Saturday, April 9, 2011

Dave Ramsey The Financial Charlatan






Dave Ramsey is famous for telling people to get out of debt. Sound advice for most people. Although telling people it's a good idea to get out of debt, selling books and putting on seminars doesn't mean you know anything about economics on any level.

For example, the way anyone gets out of debt from an individual to a country is to spend less than you take in and depending on your time frame you will definitely get out of debt. That's it, that is Ramseys entire claim to fame that he repeatedly tells people this, because sadly most people are to dumb to figure it out on their own.

Now ironically enough this is quite similar to how to lose weight, you burn more calories than you consume. The theory is super easy, in practice it's more challenging. Now because I put that reality in words does that make me an expert dietician or doctor? No it means I understand the very basic premise of losing weight. Now I could be like Dave Ramsey and market myself as an expert on the subject of weight loss, giving people medical advice etc etc, but I won't do that, because even though I understand how to lose weight I am not going to market myself as a revolutionary who came up with a super easy concept so that I can make millions selling things to people who clearly have trouble saving money.

I listened to Ramsey probably 8 or so years ago, I was much younger and had yet to form my own opinions on the subject of economics. I vividly remember him downing gold at every opportunity saying that it was a horrible "investment", and that real estate and mutual funds were the way to go to make money. Now this was around 2003 or 2004, on the cusp of the bubble in real estate was well as the stock market. Gold was around 300 dollars per ounce.

So let's fast forward 8 years. Housing hasn't made gains in 8 years and is continuing to slide, the stock market has gone sideways for a decade now, while Gold is up from 300 per ounce to 1500. That is a %500 increase in 10 years.

Now Dave is right, gold is not an investment, people get this wrong. Gold is money. and during a time when the Federal Reserve is printing 10's of trillions of paper dollars it is the time to be in commodities, anything really that is produced at a slower rate than paper currency will go up vs that currency, it is supply and demand.

Dave's philosophy is that "cash is king" guess what cash may have been king when it was backed by gold until 1971, but since then it has been in steady freefall. It has lost over 95% of it's purchasing power in 100 years while gold has maintained it's purchasing power for thousands. So let's show you why Dave is wrong on gold.

Dave recommends mutual funds which have made no progress in a decade, which is bad enough, doubly so when you consider Gold has made double digit gains every single year in the last decade. You may say "well the DJIA has gone from 8,000 to 12,000 in only 3 years" but priced in what? Worthless paper dollars, using this metric Zimbabwe in the height of it's hyper inflation had the best nominally performing stock market in the history of the world, but the people were plunged into poverty. So price the Dow in terms of Gold


As you can see the market continues to plunge in terms of real purchasing power even since 08. The Dow has gone from a high of almost 44:1 with gold to now just 8:1. It's pathetic. What's more pathetic is that 100 years ago the ratio was 5:1 so in 100 years it has gone up 62.5% barely half a percent per year. Simply abysmal.
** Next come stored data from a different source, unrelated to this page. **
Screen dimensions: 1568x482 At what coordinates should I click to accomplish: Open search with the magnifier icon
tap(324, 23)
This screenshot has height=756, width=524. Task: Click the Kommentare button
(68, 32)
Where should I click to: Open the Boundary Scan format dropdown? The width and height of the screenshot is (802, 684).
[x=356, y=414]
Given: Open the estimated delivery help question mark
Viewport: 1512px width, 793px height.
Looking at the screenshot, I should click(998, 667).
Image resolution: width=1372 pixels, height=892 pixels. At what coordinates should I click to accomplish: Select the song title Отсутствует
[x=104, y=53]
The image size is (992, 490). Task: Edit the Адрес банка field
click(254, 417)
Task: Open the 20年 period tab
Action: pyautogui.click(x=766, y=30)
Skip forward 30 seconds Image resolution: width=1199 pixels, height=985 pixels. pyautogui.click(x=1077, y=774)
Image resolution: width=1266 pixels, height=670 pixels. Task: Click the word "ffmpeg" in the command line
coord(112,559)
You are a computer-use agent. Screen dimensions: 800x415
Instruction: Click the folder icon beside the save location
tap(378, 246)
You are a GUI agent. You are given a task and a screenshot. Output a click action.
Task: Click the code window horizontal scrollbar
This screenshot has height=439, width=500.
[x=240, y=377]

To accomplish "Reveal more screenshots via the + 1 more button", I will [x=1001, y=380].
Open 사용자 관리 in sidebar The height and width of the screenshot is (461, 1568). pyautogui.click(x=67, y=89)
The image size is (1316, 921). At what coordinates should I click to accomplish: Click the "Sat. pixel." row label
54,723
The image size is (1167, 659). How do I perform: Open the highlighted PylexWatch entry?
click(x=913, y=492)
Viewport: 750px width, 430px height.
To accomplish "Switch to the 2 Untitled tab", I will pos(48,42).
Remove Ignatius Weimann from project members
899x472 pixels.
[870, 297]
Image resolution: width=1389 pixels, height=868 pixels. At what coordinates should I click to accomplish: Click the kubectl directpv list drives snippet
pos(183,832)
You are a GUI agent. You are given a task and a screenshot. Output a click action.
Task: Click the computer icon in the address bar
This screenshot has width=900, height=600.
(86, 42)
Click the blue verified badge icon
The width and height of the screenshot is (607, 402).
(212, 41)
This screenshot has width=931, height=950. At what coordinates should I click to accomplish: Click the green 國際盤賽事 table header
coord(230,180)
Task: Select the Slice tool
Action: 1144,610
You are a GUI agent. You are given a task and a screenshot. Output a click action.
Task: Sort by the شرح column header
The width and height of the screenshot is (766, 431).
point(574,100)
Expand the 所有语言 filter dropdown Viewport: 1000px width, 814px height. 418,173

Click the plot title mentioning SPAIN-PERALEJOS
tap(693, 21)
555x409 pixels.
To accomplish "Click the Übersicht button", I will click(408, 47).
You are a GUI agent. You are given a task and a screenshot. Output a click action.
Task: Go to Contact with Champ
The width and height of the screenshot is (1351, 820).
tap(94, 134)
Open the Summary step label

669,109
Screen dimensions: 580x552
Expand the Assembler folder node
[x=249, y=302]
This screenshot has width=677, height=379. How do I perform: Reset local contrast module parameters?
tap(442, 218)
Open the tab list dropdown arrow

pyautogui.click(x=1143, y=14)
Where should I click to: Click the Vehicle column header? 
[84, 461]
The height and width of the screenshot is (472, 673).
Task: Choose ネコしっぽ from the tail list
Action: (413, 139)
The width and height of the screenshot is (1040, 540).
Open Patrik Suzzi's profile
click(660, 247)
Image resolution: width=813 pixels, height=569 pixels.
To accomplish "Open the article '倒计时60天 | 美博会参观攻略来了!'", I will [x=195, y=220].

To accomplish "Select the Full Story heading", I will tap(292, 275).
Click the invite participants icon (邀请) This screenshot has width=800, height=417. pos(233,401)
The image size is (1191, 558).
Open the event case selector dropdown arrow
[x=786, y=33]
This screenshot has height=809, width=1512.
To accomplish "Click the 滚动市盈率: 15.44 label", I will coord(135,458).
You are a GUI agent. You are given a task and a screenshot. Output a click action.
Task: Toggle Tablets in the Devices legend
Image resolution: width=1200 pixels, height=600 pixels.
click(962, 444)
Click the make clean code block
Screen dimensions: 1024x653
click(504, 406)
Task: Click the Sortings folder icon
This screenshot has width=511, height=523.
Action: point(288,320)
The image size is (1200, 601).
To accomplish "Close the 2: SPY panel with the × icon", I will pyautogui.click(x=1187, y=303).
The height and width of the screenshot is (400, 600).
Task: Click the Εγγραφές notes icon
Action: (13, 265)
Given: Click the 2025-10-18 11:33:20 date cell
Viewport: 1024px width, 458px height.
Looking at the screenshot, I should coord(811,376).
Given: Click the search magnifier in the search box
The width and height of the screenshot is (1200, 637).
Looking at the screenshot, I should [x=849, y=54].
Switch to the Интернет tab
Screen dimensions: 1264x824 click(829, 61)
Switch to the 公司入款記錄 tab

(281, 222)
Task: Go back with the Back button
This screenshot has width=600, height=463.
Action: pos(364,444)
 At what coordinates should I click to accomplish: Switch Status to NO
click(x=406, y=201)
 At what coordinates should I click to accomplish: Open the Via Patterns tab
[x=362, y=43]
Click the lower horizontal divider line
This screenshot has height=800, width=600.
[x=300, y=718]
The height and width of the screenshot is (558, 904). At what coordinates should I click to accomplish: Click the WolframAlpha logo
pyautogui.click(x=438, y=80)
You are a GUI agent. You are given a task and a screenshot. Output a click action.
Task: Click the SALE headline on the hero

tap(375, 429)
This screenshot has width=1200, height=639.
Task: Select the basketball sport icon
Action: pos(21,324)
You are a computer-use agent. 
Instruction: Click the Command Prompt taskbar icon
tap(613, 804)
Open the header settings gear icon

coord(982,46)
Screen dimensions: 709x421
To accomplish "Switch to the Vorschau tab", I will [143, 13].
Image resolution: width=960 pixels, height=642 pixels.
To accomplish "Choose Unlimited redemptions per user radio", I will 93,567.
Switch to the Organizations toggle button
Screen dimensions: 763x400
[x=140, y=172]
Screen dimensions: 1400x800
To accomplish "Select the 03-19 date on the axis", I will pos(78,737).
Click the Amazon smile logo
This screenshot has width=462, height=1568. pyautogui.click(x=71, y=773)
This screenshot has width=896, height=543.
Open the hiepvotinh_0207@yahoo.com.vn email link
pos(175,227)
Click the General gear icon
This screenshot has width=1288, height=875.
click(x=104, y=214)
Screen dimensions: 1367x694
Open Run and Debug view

So the stock market in terms of real money has only gone up at an average rate of .6% per year for 100 years, what about housing, the other investment recommendation of Ramsey. Consider a house that would've sold for $50,000 10 years ago when gold was $250, it would've taken 200 ounces to buy the house. Fast forward 10 years and today the house would probably be $100,000 (at the peak it would've been 200k) but today take the same 200 ounces of gold and you can afford a house that is $280,000 dollars. So Gold has handily beat the price of homes which despite Ramseys claims do not whatsoever keep pace with inflation. Had you heeded sound advice 10 years ago you would've gone from living in a 50,000 dollar house to a nearly 300,000 house and not had to work a minute extra.

But sadly people continue to listen to Dave Ramsey even though he clearly knows nothing about investing or economics which in an of itself doesn't bother me, but he shouldn't act like he is an authority on the subject because his advice is on par with Jim "buy bear stearns" Cramer.